Most often, the type of trust used for asset protection is a Personal Residence Trust with provisions specifically  restricting the trust for California law. These provisions typically limit the Trustor’s rights into a right to occupy the residence for a term of years.

Family Savings Trusts

The term Family Savings Trust is a broad descriptive term for a trust intended to hold and protect assets against lawsuits and business risks. In California, a Family Savings Trust can be extremely flexible in form and  often incorporates provisions which combine the features of domestic and even offshore arrangements within the language of the plan documents. Family Savings Trusts are often structured as term trusts which restrict the Trustor’s rights over the property for a designated term of years, during which the property is shielded from claims. In this manner the Family Savings Trust may function similar to a Private Retirement Plan. Assets other than the family home can be held within the Family Savings Trust and are governed by special terms appropriate for that asset under California law.

Separate Property Trusts

In California,   property acquired during marriage is presumed to be community property. As such all community property is available for creditors of either spouse. It is also subject to equal division in the event of a divorce. Further, separate property of one spouse which is co-mingled or used for the benefit of the community risks characterization as community property.

Spouses who wish to hold property separately from the community, protected from claims of a spouse or a judgment creditor, often create a Separate Property Trust to insulate the assets.

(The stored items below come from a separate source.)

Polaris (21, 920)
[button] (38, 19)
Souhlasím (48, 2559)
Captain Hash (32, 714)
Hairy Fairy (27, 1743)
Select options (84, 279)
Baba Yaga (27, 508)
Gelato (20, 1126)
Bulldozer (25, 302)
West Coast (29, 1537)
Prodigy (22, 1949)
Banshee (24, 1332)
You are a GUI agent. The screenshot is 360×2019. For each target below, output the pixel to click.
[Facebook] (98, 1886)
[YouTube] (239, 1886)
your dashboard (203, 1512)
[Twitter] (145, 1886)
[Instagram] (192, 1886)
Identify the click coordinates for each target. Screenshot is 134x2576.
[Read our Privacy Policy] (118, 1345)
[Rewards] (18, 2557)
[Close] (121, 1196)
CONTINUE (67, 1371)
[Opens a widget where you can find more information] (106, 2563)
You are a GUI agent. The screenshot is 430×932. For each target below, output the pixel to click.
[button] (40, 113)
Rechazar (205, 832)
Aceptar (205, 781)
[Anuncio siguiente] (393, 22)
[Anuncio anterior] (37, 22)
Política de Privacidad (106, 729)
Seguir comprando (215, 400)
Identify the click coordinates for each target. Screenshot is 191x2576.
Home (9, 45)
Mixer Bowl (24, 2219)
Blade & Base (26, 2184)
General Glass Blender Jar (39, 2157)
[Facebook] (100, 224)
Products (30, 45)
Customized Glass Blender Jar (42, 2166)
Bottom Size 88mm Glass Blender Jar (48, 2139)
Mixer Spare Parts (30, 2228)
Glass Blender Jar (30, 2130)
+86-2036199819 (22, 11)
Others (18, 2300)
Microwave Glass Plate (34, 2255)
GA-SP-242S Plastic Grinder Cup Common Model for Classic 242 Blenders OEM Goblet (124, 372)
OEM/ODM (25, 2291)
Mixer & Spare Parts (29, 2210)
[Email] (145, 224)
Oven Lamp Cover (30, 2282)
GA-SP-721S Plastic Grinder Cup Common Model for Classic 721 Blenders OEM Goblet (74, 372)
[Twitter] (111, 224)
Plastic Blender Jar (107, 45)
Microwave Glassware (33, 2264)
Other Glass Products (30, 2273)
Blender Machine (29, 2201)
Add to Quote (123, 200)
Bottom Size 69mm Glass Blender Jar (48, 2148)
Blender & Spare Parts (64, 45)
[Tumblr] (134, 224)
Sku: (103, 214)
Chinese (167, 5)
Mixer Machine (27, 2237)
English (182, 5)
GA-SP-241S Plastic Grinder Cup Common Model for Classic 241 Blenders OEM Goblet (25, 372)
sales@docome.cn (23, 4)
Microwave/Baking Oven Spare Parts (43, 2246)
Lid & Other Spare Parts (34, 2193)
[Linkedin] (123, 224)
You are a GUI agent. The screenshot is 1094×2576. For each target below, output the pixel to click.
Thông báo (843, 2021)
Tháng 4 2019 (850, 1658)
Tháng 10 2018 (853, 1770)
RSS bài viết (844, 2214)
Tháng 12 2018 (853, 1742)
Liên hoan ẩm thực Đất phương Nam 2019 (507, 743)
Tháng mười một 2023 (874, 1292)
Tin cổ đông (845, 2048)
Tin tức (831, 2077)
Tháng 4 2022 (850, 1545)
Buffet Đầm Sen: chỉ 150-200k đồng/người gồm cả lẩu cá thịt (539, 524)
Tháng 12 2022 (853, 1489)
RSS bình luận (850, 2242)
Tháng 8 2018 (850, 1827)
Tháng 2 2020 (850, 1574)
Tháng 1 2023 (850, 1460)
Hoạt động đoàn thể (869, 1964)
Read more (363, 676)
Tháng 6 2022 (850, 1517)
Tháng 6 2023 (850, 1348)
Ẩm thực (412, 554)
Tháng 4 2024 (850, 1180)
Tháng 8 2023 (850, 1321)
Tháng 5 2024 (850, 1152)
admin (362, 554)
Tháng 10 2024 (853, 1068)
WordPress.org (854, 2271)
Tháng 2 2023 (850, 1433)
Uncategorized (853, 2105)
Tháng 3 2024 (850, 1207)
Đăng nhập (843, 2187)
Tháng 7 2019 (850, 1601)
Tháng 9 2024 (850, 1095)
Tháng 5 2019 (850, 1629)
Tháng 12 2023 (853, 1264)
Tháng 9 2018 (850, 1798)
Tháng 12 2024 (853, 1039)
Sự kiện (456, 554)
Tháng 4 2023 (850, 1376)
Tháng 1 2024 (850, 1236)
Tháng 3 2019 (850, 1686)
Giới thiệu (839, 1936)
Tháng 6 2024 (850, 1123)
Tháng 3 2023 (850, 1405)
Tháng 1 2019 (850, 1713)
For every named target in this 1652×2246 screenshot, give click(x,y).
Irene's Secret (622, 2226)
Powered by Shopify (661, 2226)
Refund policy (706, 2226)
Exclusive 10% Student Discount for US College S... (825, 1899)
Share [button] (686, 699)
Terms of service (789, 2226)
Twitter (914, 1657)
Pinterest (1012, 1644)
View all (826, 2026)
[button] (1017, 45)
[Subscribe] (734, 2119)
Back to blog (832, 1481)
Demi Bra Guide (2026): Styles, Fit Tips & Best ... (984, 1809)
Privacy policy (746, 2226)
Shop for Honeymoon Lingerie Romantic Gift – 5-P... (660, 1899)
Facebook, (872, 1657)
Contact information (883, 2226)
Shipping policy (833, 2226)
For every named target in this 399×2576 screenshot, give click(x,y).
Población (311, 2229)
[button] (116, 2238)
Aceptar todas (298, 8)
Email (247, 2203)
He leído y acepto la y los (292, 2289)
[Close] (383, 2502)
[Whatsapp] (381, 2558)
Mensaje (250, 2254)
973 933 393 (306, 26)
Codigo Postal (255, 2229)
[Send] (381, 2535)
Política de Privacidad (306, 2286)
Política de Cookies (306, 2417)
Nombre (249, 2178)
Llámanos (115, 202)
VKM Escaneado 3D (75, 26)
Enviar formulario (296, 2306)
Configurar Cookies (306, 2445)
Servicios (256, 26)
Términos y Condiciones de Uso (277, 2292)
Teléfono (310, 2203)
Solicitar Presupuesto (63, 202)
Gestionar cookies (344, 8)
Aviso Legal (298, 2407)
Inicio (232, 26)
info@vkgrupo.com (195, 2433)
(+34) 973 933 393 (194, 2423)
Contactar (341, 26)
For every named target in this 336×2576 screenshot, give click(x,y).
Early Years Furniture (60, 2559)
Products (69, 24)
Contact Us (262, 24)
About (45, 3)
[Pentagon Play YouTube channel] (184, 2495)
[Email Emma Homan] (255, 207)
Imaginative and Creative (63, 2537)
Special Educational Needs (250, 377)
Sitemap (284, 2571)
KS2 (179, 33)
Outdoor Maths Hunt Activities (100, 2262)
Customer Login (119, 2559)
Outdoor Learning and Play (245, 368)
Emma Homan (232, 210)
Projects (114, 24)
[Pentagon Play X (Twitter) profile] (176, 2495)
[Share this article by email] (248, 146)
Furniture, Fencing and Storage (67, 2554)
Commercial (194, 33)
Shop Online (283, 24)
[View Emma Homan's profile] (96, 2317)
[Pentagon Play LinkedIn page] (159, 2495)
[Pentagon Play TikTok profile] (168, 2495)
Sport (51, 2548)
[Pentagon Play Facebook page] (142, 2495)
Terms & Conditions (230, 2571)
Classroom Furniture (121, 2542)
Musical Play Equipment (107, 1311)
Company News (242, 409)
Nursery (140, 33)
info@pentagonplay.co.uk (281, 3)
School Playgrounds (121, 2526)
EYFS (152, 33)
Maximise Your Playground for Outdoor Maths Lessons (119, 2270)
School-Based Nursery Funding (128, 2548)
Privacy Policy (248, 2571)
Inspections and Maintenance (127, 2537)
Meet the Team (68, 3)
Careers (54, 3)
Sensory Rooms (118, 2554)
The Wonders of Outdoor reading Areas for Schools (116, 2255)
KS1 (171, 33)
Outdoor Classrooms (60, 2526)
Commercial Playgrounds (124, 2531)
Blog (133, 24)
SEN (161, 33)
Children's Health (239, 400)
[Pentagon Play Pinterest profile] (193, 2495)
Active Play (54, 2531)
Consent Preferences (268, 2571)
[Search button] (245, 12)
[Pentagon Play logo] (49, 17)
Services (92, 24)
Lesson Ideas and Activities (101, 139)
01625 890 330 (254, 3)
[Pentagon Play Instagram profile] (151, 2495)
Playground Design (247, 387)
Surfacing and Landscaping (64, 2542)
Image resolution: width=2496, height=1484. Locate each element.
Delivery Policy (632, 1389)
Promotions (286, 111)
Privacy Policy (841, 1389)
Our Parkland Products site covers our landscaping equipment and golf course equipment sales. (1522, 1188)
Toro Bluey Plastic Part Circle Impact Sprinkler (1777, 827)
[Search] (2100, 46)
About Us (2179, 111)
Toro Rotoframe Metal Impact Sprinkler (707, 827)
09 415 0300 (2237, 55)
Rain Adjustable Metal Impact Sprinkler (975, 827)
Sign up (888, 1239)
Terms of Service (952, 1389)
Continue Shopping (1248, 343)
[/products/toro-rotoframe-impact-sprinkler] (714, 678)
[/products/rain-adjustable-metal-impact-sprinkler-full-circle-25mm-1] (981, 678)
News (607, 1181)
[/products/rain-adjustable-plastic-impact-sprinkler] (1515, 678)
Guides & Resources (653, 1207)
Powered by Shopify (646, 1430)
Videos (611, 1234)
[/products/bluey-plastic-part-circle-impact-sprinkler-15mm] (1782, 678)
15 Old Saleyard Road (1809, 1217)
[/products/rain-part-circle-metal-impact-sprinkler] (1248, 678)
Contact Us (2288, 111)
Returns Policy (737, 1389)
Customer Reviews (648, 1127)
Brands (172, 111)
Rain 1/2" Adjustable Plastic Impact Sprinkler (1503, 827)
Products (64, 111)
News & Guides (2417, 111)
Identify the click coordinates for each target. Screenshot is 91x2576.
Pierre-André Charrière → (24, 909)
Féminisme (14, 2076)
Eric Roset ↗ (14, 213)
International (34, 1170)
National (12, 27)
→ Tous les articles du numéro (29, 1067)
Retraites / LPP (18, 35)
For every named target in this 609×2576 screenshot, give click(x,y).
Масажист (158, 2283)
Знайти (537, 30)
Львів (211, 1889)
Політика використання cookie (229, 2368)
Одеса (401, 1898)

Also parents making gifts or providing inheritances for children often use a Separate Property Trust.  This is done to insure that the property transferred to their child is protected from claims arising from the child’s spouse.  In addition, a Separate Property Trust can insulate property passing to the child from any personal or business liability and lawsuit risk that the child might have, independently of his or her spouse. A Separate Property Trust is a popular asset protection vehicle in California for insulating family wealth from liability risks

Life Insurance Trusts

The cash value of life insurance policies and annuities are protected in California only to the extent of $9,700 ($19,400 for married couple). Other states provide complete exemptions for the cash value of life and annuity policies but these are largely exposed in California. Many of our clients purchase these policies because they provide substantial tax benefits in the form of a tax-free buildup of cash value. These funds can then be “borrowed” back at a low rate to provide an untaxed  source of cash at or before retirement.

Death benefits from life policies and annuity policy payments also have a limited exemption.  Proceeds are only protected from claims to the extent reasonably necessary for the support of the debtor, a spouse and dependents. This is the same standard that is applied to IRA’s under California law. This “reasonable support ” standard is not a fixed amount but is generally determined in court so it is difficult to predict the outcome in advance. It is safe to say that in most cases, a substantial portion of policy proceeds will be exposed to claims of a judgment or bankruptcy creditor.

For those who have cash value policies which exceed the $9,700 exemption or who wish to protect policy death benefits a Life Insurance Trust can be designed to protect the value in a policy. If the cash value is intended solely for retirement purposes a Private Retirement Plan may be an effective vehicle. Policy death benefits can be payable to a Family Savings Trust which provides asset protection for policy proceeds. In large estates (Over $10 million) subject to estate tax, the Trustor’s rights over the policy must be carefully limited to avoid estate taxation of the proceeds.

Profit Shifting Trusts

California income taxes rank among the highest of any state. In addition, capital gains are taxed as ordinary income and do not receive the favorable tax treatment accorded under federal law. Trusts which are intended to limit exposure to California taxes are usually created under the law of a favorable low or no tax state. Delaware and Nevada trusts can be designed to provide legal tax advantages over California trusts in a variety of circumstances.